When running the Umi Super through the regular series of testing—including YouTube, Chrome, and multitasking—it did not stutter once. The overall experience was silky smooth, thanks to the 4GB RAM under the hood. The phone even managed to score a 51,072 on AnTuTu, and while that will not come close to touching some of the top tier devices like the Samsung Galaxy S7, it does manage to beat out the similarly spec’d Elephone P9000.

The real issues lie with the GPU, the Mali-T860, and its ability to render 3D. While it is not a terrible GPU when compared to older smartphones, it does not stack well against the Adreno offerings available on many flagship devices. After running the Benchmark X tests, it was easy to see where the phone’s biggest weakness was, managing to only score a 14,120, falling far short of phones such as the HTC 10 (28,882) and the LG G5 (27,577).
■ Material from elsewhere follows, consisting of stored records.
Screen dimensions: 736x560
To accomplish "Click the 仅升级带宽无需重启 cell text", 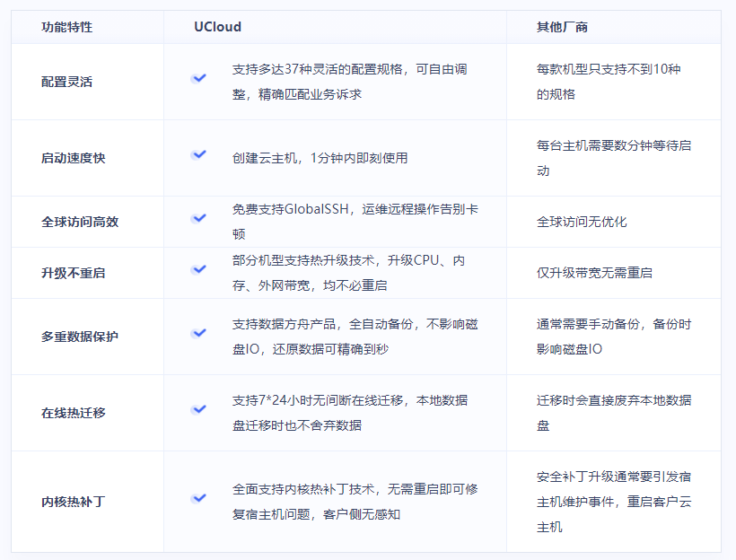I will 594,273.
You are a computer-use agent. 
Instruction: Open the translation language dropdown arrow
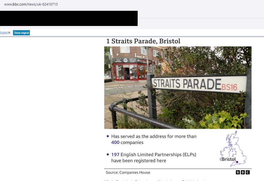[x=9, y=33]
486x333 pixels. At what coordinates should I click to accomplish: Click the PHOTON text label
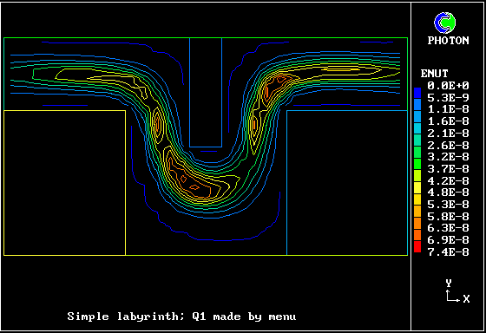(448, 40)
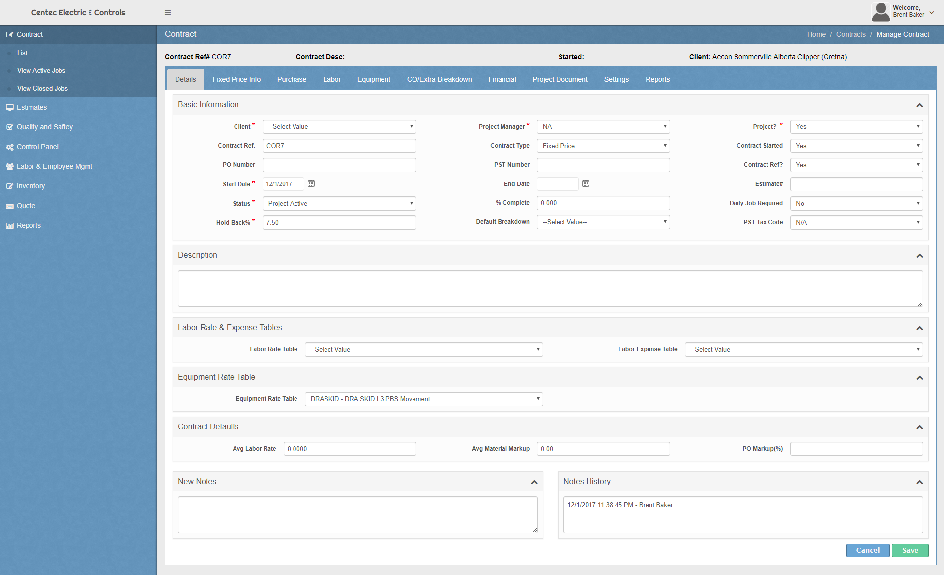Click the Cancel button

pos(866,550)
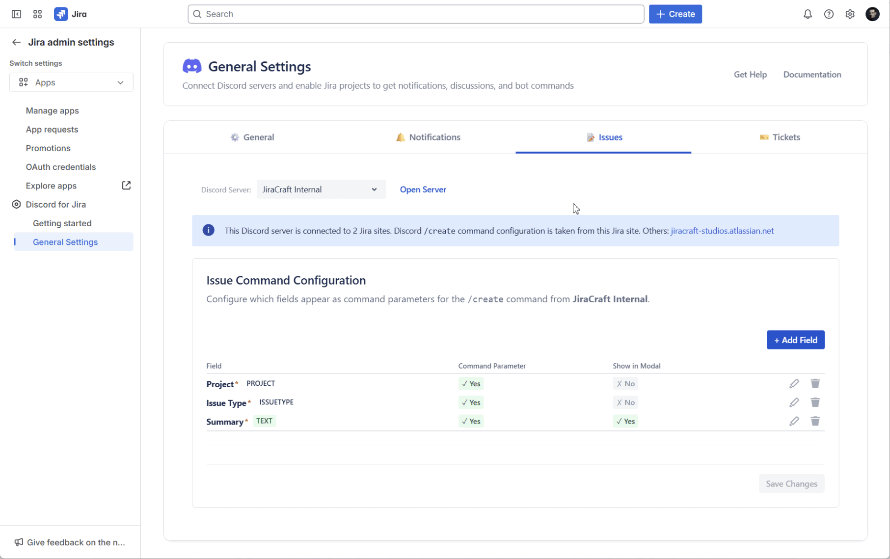Click into the Search field

point(415,14)
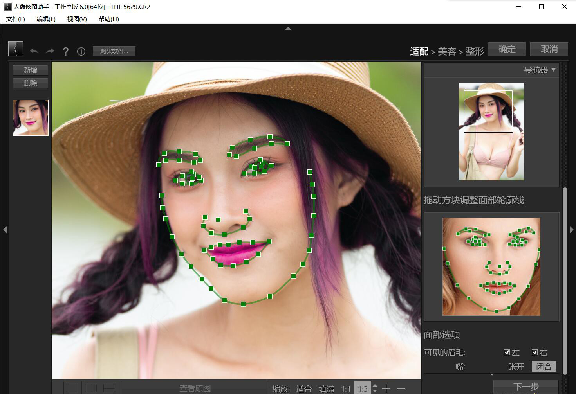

With such scores, I was a little amazed at how well it handled even the most intensive gaming. The UMI Super ran all the games I threw at it flawlessly. Mortal Kombat X and Asphalt 8 both ran without any noticeable frame drops or slowdowns. Games such as Fallout Shelter, Clash of Clans, and Hearthstone all ran very well which makes the UMI Super a fantastic low-cost mobile gaming phone. Even though the Mali-T860 is not the most powerful GPU on the market, the lower resolution 1080P screen ensured it never had to push itself beyond its weight class.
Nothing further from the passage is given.